--- begin Input rows ---
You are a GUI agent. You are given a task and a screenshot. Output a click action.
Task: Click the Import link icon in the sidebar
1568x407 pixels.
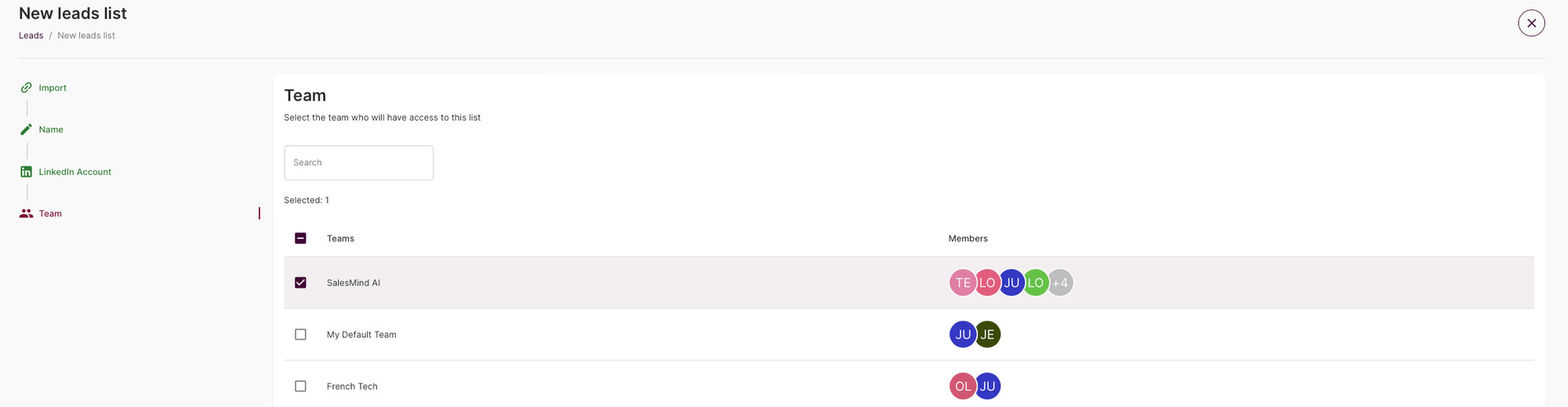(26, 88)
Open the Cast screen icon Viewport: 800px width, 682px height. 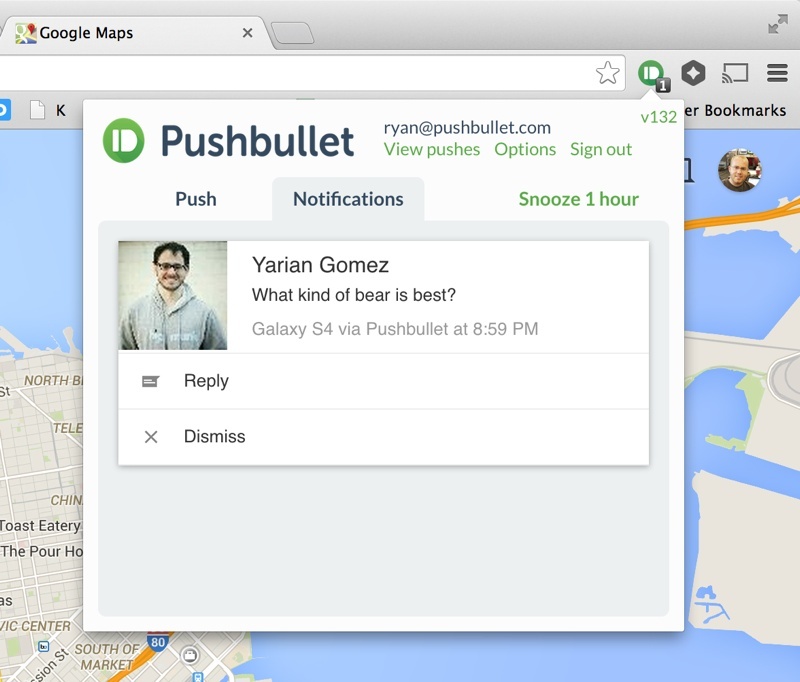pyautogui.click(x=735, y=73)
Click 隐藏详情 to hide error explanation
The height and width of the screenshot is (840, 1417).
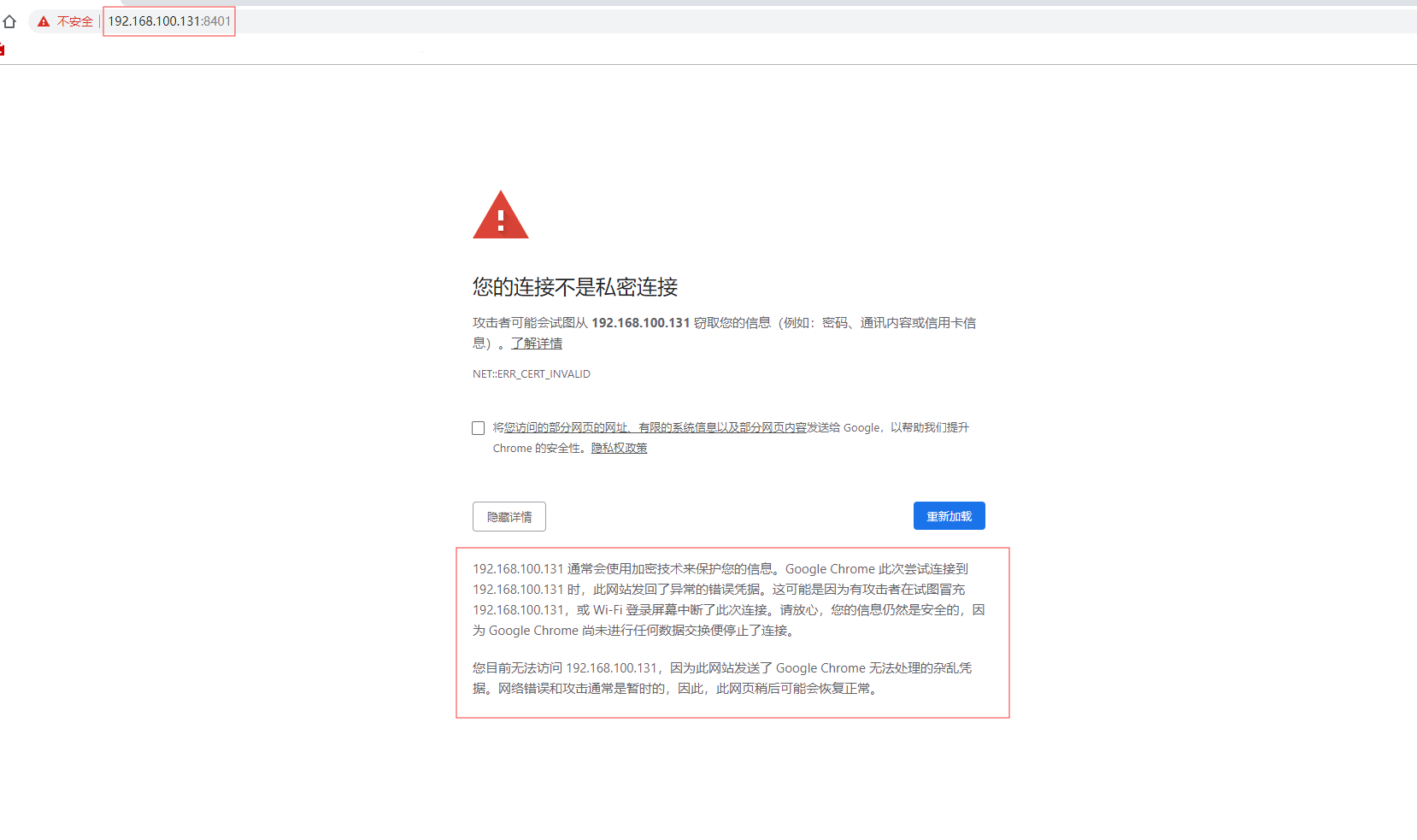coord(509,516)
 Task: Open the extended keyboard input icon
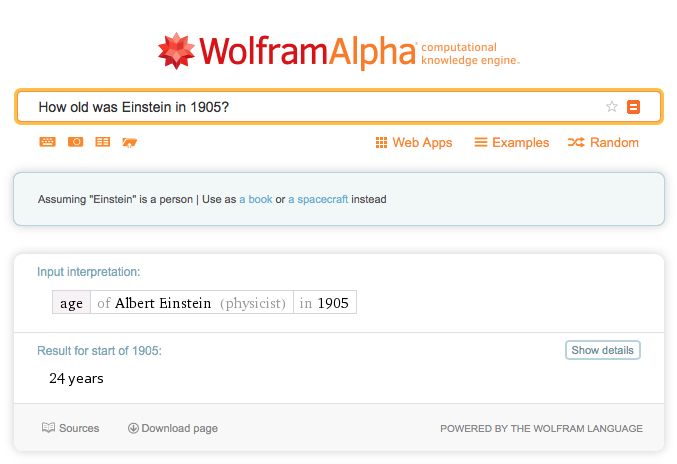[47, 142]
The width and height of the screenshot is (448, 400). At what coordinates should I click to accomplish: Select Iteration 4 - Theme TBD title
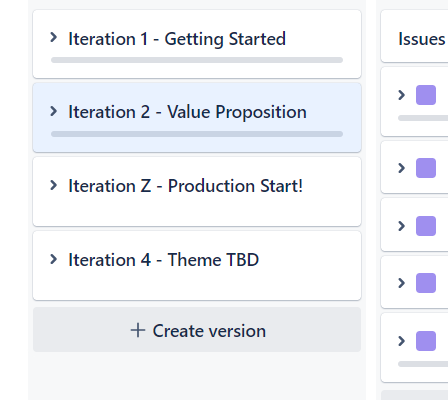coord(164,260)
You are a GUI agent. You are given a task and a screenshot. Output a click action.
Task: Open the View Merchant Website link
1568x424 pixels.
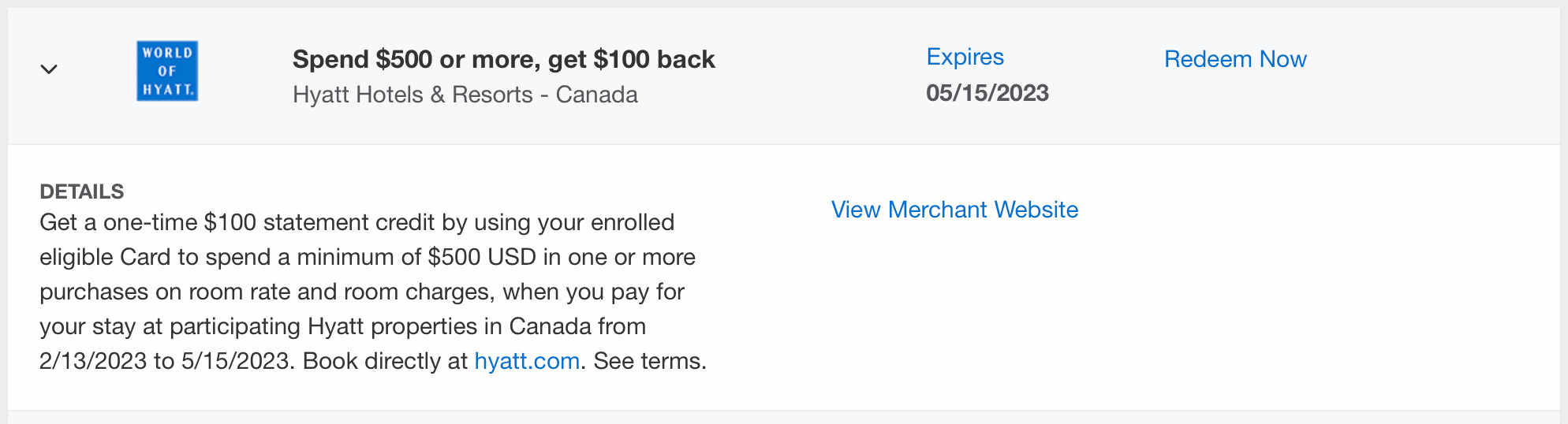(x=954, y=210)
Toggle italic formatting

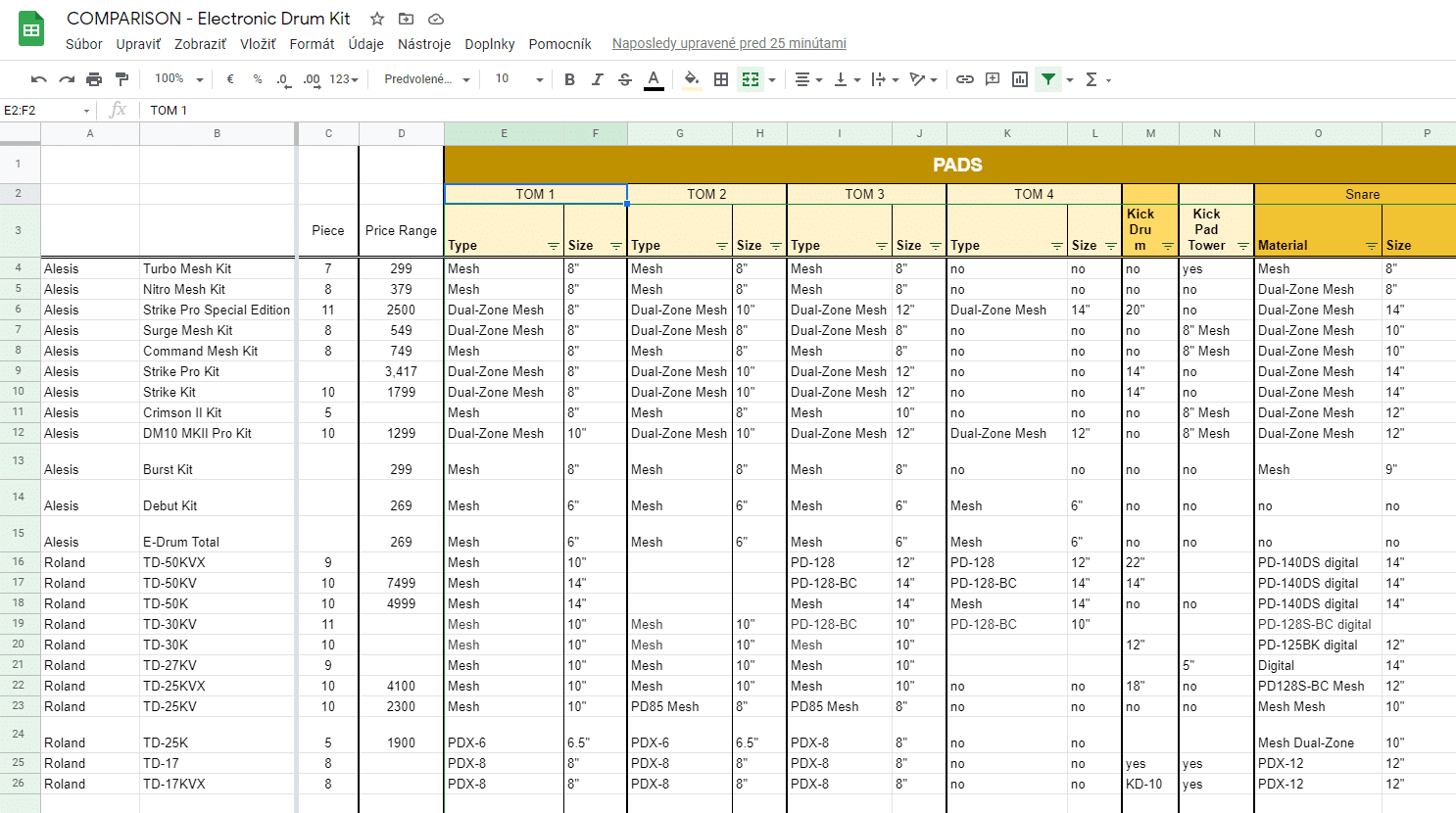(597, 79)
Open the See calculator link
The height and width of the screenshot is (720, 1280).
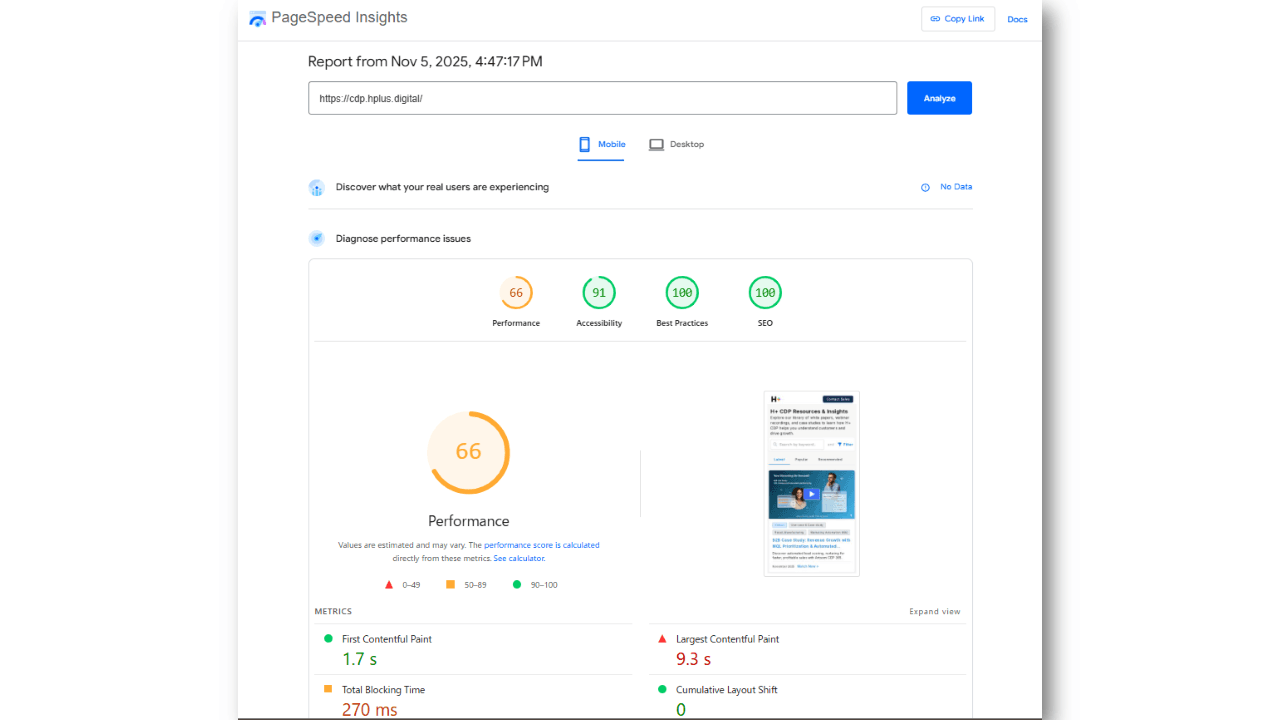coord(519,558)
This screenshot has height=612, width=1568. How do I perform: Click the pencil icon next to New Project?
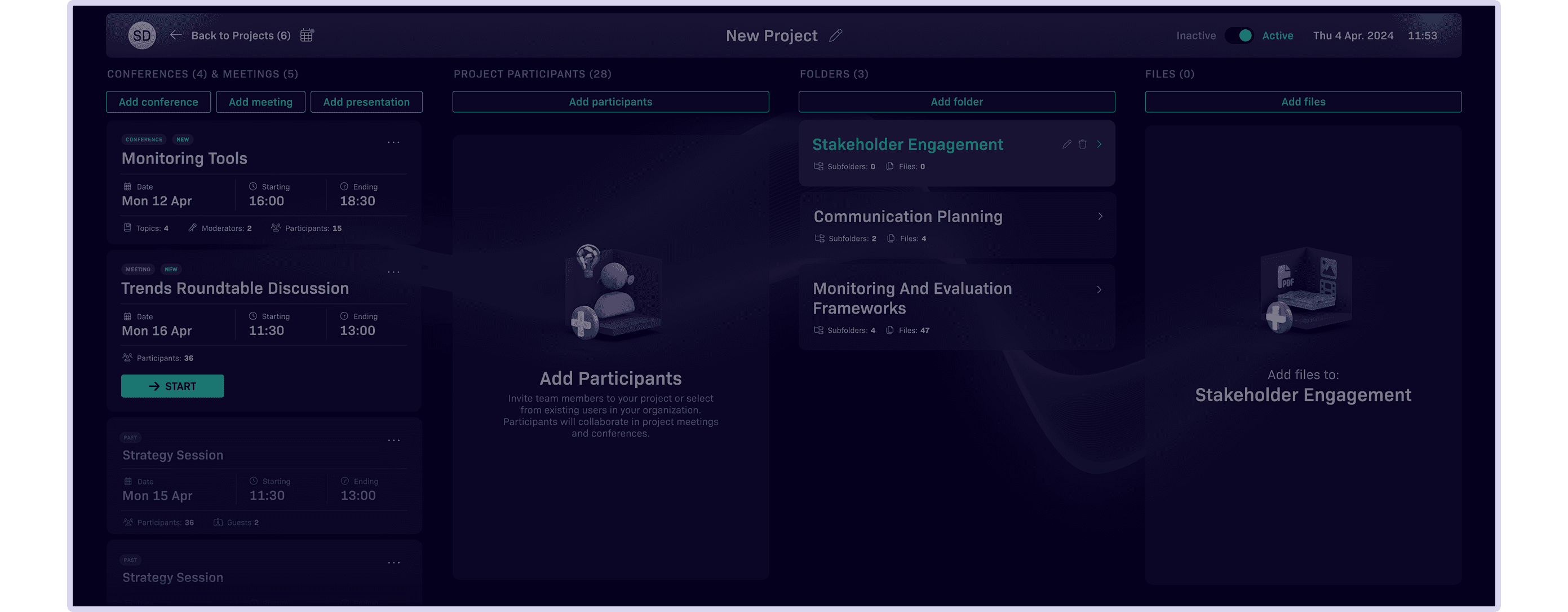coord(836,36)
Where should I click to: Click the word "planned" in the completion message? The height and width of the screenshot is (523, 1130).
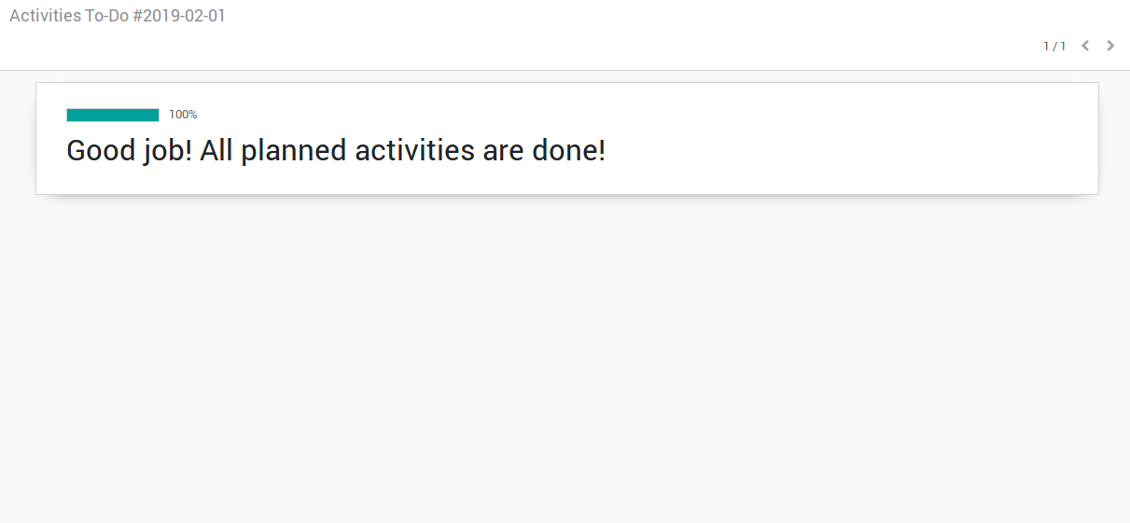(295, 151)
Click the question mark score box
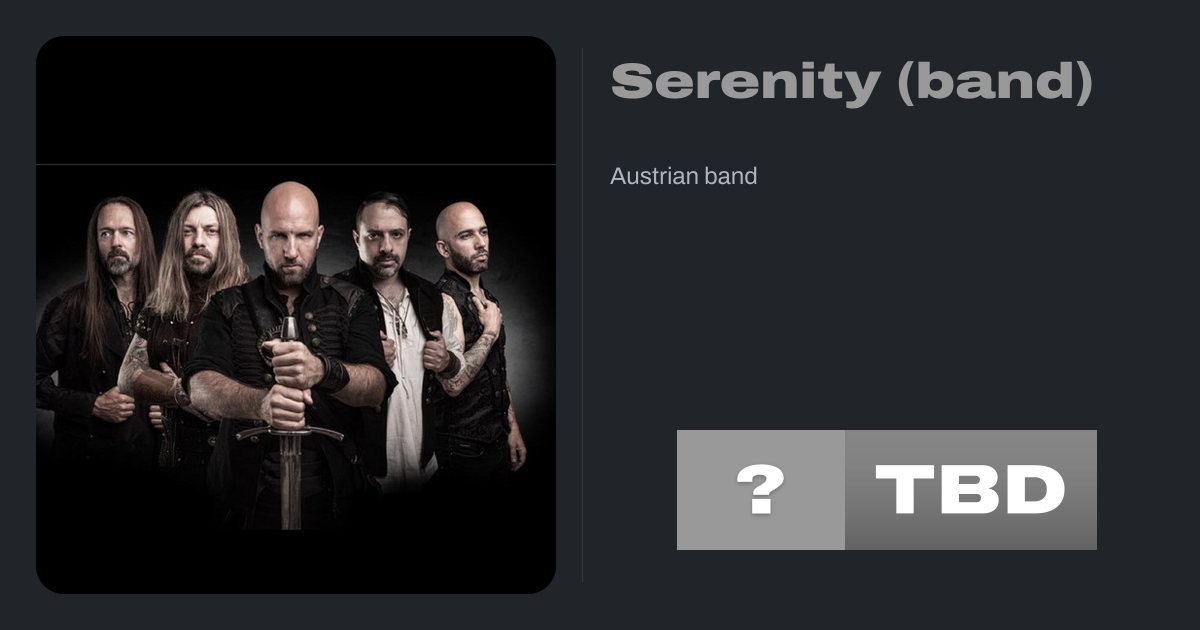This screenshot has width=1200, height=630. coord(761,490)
--- end Input rows ---
Aim >> Arrange the lines from the one containing "Toggle italic formatting" through the end of the lines as a two-column CSV with the headers "task" and "target". Give one row for each text-and-answer pair, put each field in quotation marks, replace line breaks with spaces, and leave out the pictures.

Exercise response >>
task,target
"Toggle italic formatting","(597, 79)"
"Open the See calculator link The height and width of the screenshot is (720, 1280).","coord(519,558)"
"This screenshot has height=612, width=1568. How do I perform: Click the pencil icon next to New Project?","coord(836,36)"
"Where should I click to: Click the word ""planned"" in the completion message? The height and width of the screenshot is (523, 1130).","(295, 151)"
"Click the question mark score box","This screenshot has width=1200, height=630. coord(761,490)"